Dataset entries =
··········
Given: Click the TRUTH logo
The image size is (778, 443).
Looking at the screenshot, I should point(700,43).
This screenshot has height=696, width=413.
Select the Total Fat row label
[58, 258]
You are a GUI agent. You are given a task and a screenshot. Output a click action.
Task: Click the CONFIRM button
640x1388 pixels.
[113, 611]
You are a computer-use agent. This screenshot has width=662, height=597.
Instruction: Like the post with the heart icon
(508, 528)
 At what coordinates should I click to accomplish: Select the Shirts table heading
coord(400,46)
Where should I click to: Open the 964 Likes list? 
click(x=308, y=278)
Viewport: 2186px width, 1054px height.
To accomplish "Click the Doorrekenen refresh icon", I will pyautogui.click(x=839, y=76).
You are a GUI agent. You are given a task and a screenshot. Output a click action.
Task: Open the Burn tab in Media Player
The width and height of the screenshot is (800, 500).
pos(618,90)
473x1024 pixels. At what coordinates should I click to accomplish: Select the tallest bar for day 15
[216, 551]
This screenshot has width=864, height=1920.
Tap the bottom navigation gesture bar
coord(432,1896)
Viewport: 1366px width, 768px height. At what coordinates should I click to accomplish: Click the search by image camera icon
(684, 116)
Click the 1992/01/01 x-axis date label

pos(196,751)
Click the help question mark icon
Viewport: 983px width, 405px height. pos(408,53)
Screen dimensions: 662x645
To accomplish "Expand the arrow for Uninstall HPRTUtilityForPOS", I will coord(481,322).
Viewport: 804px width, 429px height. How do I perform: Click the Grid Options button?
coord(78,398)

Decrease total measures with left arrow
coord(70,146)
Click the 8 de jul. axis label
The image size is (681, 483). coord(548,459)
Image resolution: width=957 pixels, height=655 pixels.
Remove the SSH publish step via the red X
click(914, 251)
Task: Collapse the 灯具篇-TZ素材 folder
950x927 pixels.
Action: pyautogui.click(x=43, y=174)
··········
What you have to do = Repeat what the records above say. Use their exact words.

Output for this exercise =
Given: Click the TRUTH logo
The image size is (778, 443).
Looking at the screenshot, I should point(700,43).
This screenshot has height=696, width=413.
Select the Total Fat row label
[58, 258]
You are a GUI agent. You are given a task and a screenshot. Output a click action.
Task: Click the CONFIRM button
640x1388 pixels.
[113, 611]
You are a computer-use agent. This screenshot has width=662, height=597.
Instruction: Like the post with the heart icon
(508, 528)
 At what coordinates should I click to accomplish: Select the Shirts table heading
coord(400,46)
Where should I click to: Open the 964 Likes list? 
click(x=308, y=278)
Viewport: 2186px width, 1054px height.
To accomplish "Click the Doorrekenen refresh icon", I will pyautogui.click(x=839, y=76).
You are a GUI agent. You are given a task and a screenshot. Output a click action.
Task: Open the Burn tab in Media Player
The width and height of the screenshot is (800, 500).
pos(618,90)
473x1024 pixels. At what coordinates should I click to accomplish: Select the tallest bar for day 15
[216, 551]
This screenshot has width=864, height=1920.
Tap the bottom navigation gesture bar
coord(432,1896)
Viewport: 1366px width, 768px height. At what coordinates should I click to accomplish: Click the search by image camera icon
(684, 116)
Click the 1992/01/01 x-axis date label

pos(196,751)
Click the help question mark icon
Viewport: 983px width, 405px height. pos(408,53)
Screen dimensions: 662x645
To accomplish "Expand the arrow for Uninstall HPRTUtilityForPOS", I will coord(481,322).
Viewport: 804px width, 429px height. How do I perform: Click the Grid Options button?
coord(78,398)

Decrease total measures with left arrow
coord(70,146)
Click the 8 de jul. axis label
The image size is (681, 483). coord(548,459)
Image resolution: width=957 pixels, height=655 pixels.
Remove the SSH publish step via the red X
click(914, 251)
Task: Collapse the 灯具篇-TZ素材 folder
950x927 pixels.
Action: pyautogui.click(x=43, y=174)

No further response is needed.